Dr. Howard E. Jeffries, the hospital’s medical director of C.P.I., is a fan of visual aids. One favorite is a white board at the entrance of the cardiac intensive care unit. A map of the rooms, labeled with patient names, provides a quick status report on how full the unit is and how ill the patients are. Stick-on stars indicate a patient who needs to be in isolation; a blue circle shows a patient on a ventilator.
“At a glance, staff coming in for their shift can get an idea of what’s going on and what to be aware of,” Dr. Jeffries says.
The same types of visual cues are used for inventory levels or inspection status in factories.
Another of his favorites is the “Days Without Infection” poster, like a construction site’s “Days Without an Accident” sign. “It keeps our new safety protocols top of mind for people,” he says.
Standardization is also a C.P.I. cornerstone. Last year, 10 surgeons at Seattle Children’s performed appendectomies, and each doctor wanted the instrument cart set up differently. The surgeons and other medical staff members used C.P.I. to come up with a cart they all could use, reducing instrument preparation errors as well as inventory costs.
Dr. Lynn D. Martin, director of the anesthesiology and pain medicine department, says changes previously were instituted only when existing systems failed. Using C.P.I., teams can now make changes any time they think they can improve a process. When the operating room team saw that a tonsillectomy procedure involved filling out 21 separate forms, it sat down with the print vendor to remove duplications — and cut the number to 11.
The staff doesn’t have to wait for the perfect solution, Dr. Martin says, just a better one, because they can “keep making improvements year after year.”

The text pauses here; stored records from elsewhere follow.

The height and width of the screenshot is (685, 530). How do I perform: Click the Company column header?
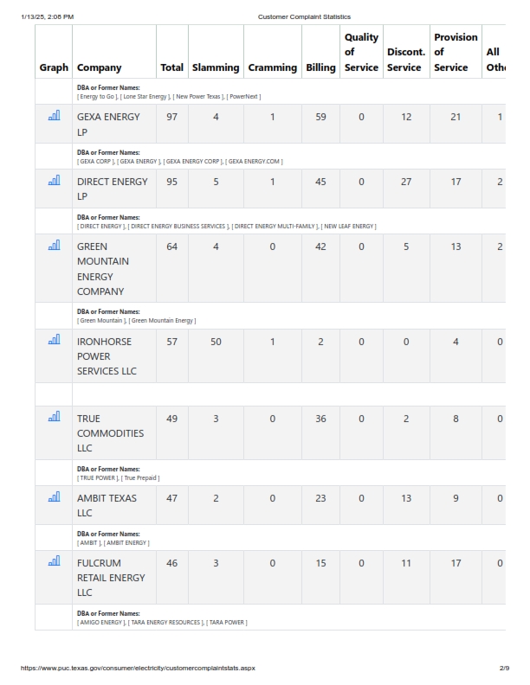(99, 67)
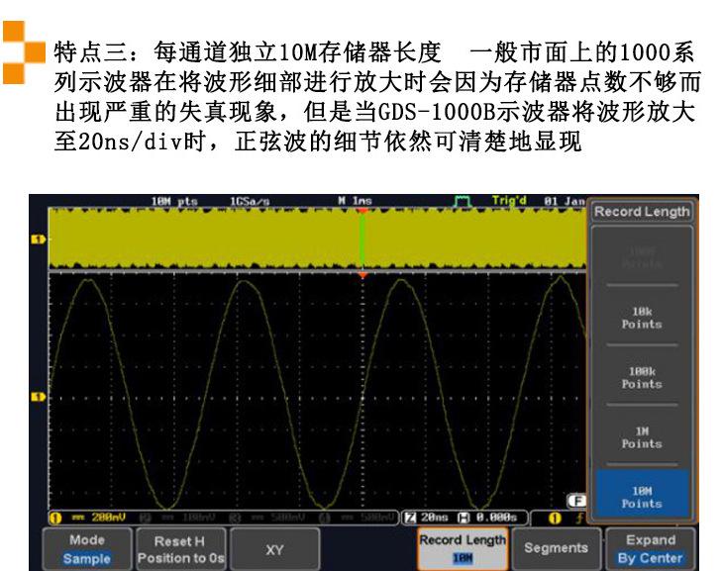Image resolution: width=722 pixels, height=571 pixels.
Task: Open the Record Length 10M menu
Action: [x=463, y=549]
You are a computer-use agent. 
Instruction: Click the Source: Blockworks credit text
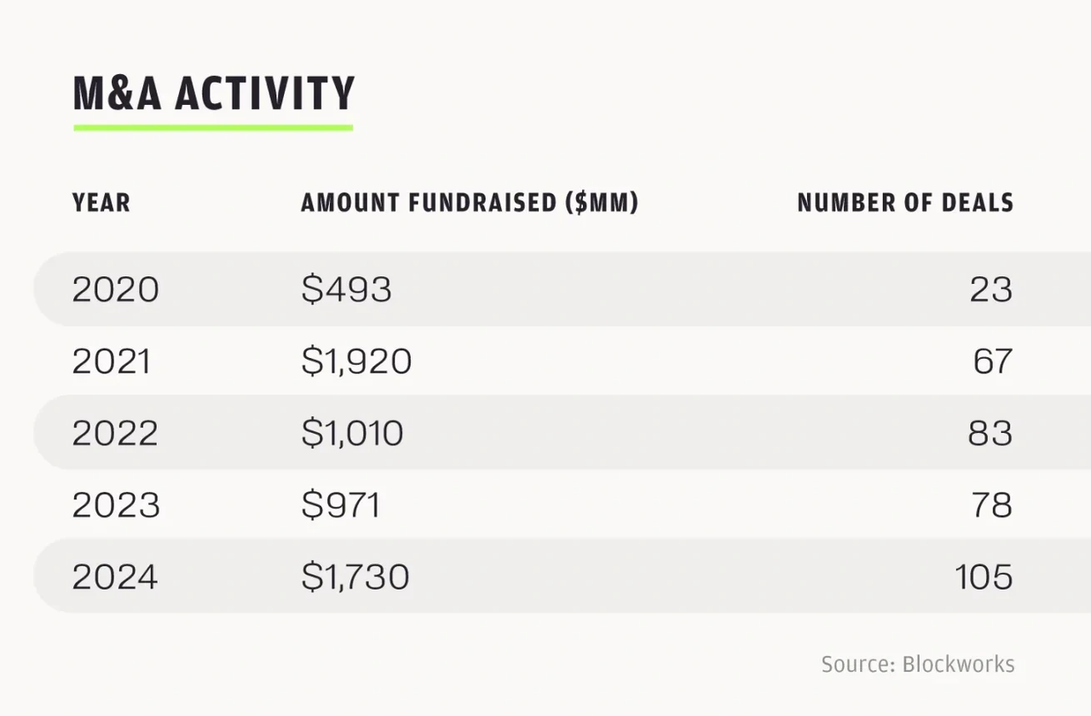tap(918, 664)
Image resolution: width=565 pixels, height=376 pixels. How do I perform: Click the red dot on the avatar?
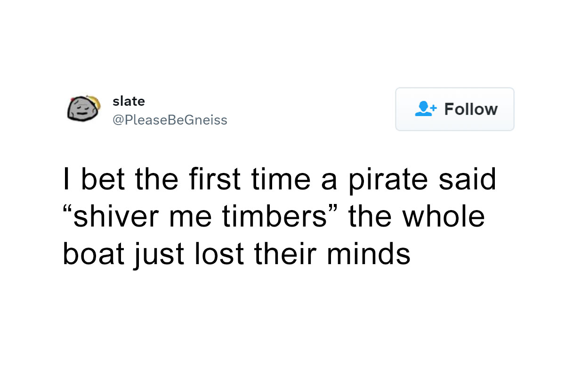click(x=72, y=100)
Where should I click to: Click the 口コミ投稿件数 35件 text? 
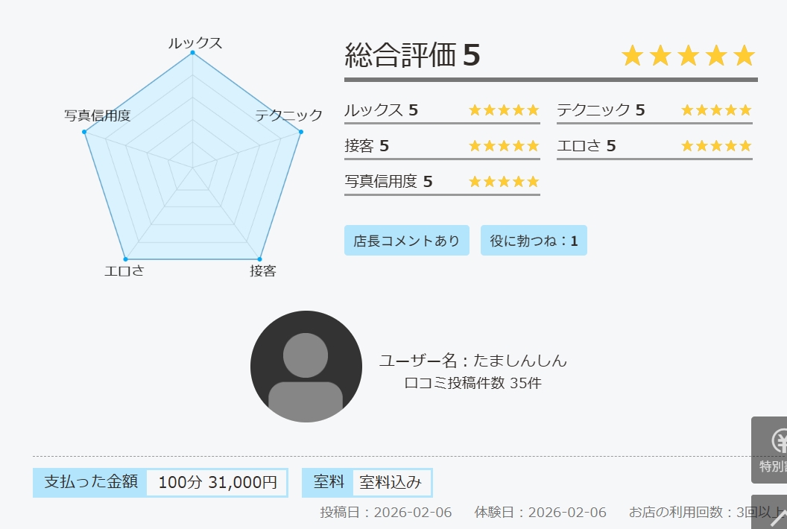[x=472, y=384]
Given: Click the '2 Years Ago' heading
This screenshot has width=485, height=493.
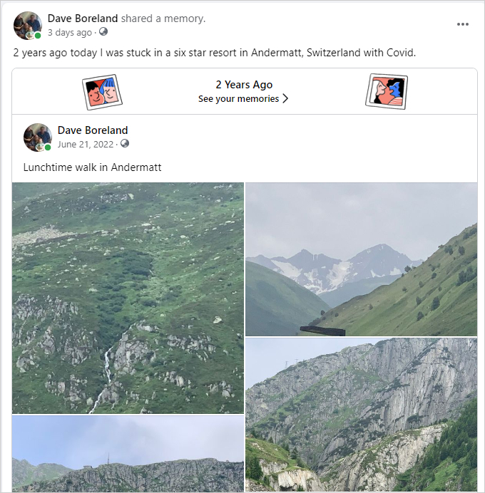Looking at the screenshot, I should pos(244,85).
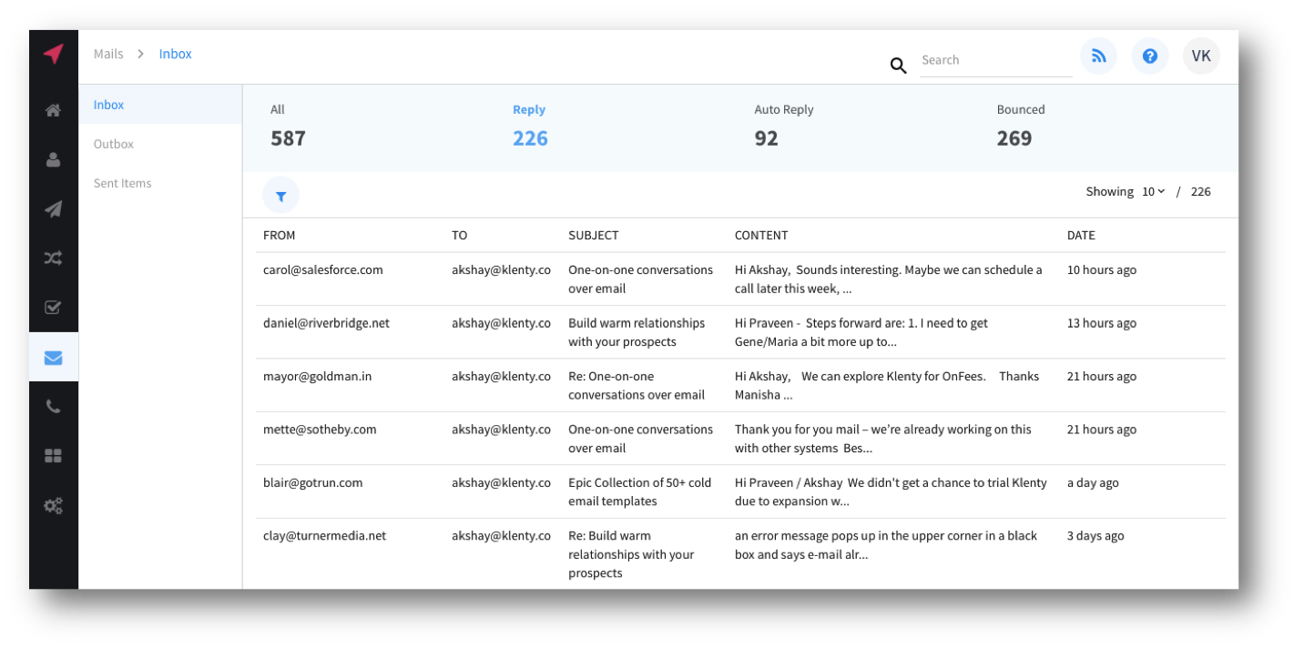
Task: Select the Cadences paper plane icon
Action: point(52,208)
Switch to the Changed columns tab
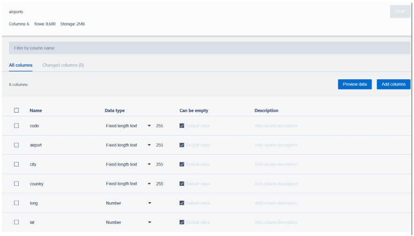Viewport: 414px width, 236px height. tap(63, 65)
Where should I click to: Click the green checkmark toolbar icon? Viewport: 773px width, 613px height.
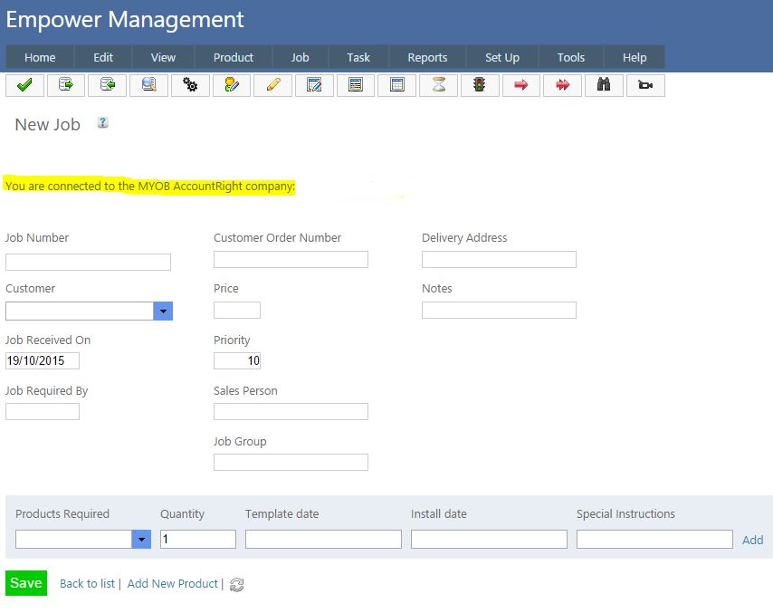(24, 85)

Using C.P.I., the hospital has reduced the waiting time for many surgeries from three months to less than one. Recently, the bottleneck was not the surgeons’ time, but a lack of available inpatient beds for recovery. Examining the hospital’s census, administrators saw that there were empty beds on weekends. They realized that by scheduling more surgeries on Fridays, patients could recover over the weekend, when more beds were free. The change also benefited parents and patients who would miss fewer work and school days.
Lack of space in the recovery room was another logjam, and the hospital planned a $500,000 renovation to enlarge it. But a C.P.I. team saw that if a child’s parents went to a common waiting room during surgery, instead of an individual recovery room, more surgeries could be scheduled. Parents were given beepers to alert them when their child would arrive in the recovery room — and maps and colored lines on the walls helped point the way. Plans for the expensive renovation have been scrapped.
IN the hospital’s largest C.P.I. project yet, Lisa Brandenberg, the chief administrative officer, used the method to design a new $70 million clinic and surgical facility in Bellevue, Wash., just east of Seattle.
Medical buildings often have standard benchmarks — basing the number of examination rooms, for example, on the expected volume of patients. Ms. Brandenberg and her team instead used C.P.I. to map out common paths that patients, staff members, supplies and information would flow through. They worked in an empty office building, using cardboard mock-ups of surgical sites, recovery rooms, anesthesia areas and waiting rooms. Fifty staff members then play-acted various scenarios to test the design’s effectiveness.
The final design reduces walking distances and waiting times for patients by grouping related facilities together and creating rooms that can be used for more than one purpose. The hospital was able to shave 30,000 square feet and $20 million off of the new building, which is to open July 20.
“We can’t wait to see it in use,” says Ms. Brandenberg.